Step 3: Distance from the Rod’s Center of Mass
For a uniform rod, the center of mass is at its midpoint, a distance $\frac{L}{2}$ from either end. The distance ($d$) between this midpoint axis and the new axis is:
$d = \left|\frac{L}{2} - \frac{L}{3}\right| = \frac{L}{6}.$
Step 4: Apply the Parallel Axis Theorem
The parallel axis theorem states:
$I_{\text{new}} = I_{\text{center}} + M d^2,$
where $d$ is the perpendicular distance between the two parallel axes.

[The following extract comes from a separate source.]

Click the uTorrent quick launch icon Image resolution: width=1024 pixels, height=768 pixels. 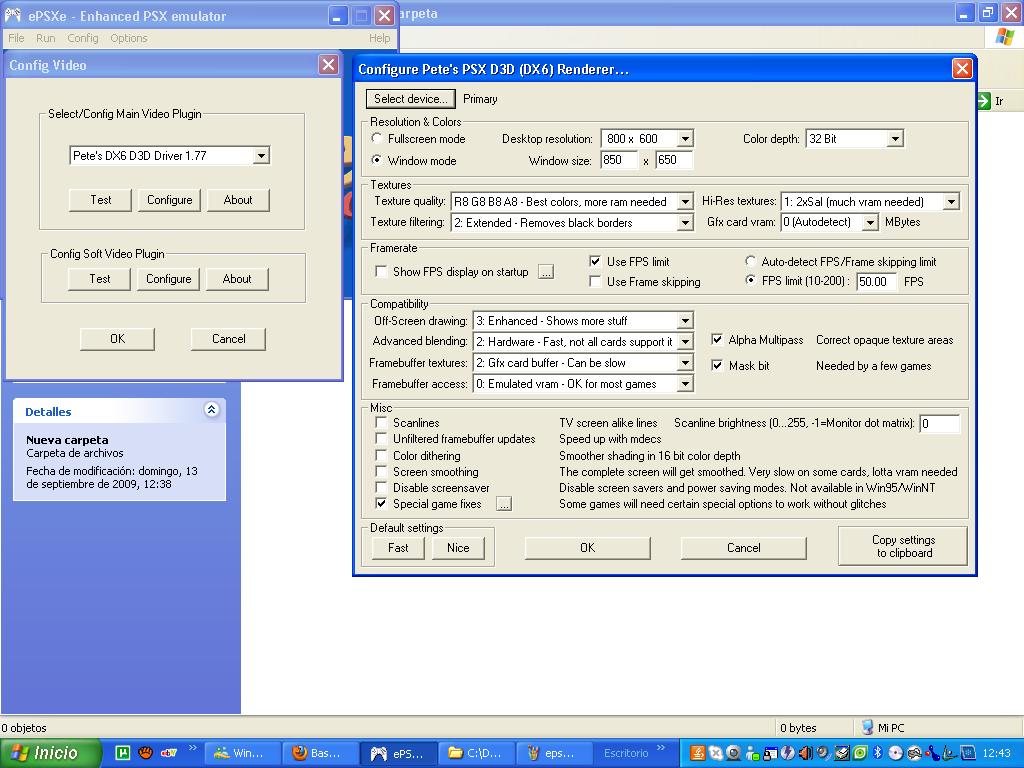coord(123,753)
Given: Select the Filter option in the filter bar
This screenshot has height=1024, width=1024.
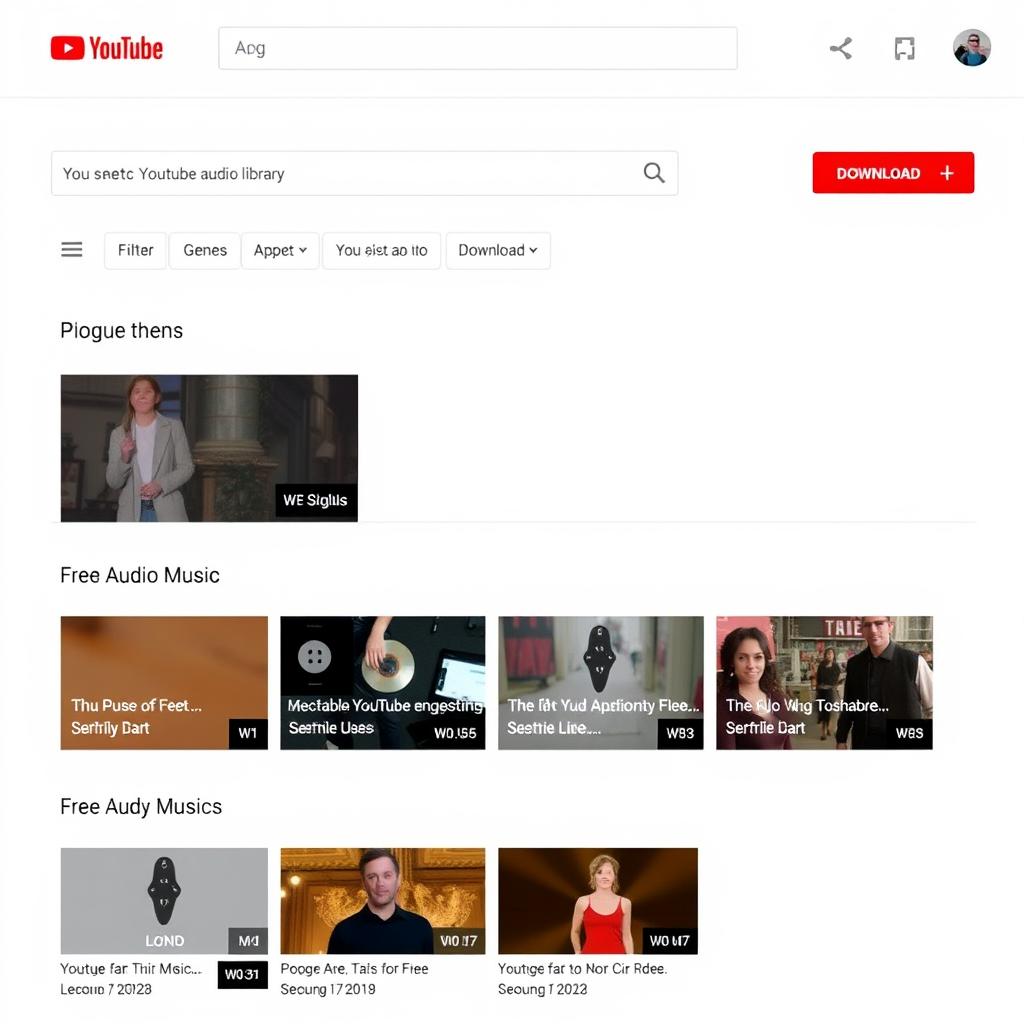Looking at the screenshot, I should tap(134, 250).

Substitute $I_{\text{center}} = \frac{M L^2}{12}$ and $d = \frac{L}{6}$:
$I_{\text{new}} = \frac{M L^2}{12} + M\left(\frac{L}{6}\right)^2.$
Step 5: Simplify the Expression
Compute the second term:
$M\left(\frac{L}{6}\right)^2 = M \cdot \frac{L^2}{36} = \frac{M L^2}{36}.$
Hence,
$I_{\text{new}} = \frac{M L^2}{12} + \frac{M L^2}{36}.$
To add these, express $\frac{M L^2}{12}$ with a common denominator of 36:
$\frac{M L^2}{12} = \frac{3 M L^2}{36}.$
So,
$I_{\text{new}} = \frac{3 M L^2}{36} + \frac{M L^2}{36} = \frac{4 M L^2}{36} = \frac{M L^2}{9}.$
Step 6: Final Answer
Therefore, the moment of inertia of the rod about the specified axis is:
$\displaystyle \frac{M L^2}{9}.$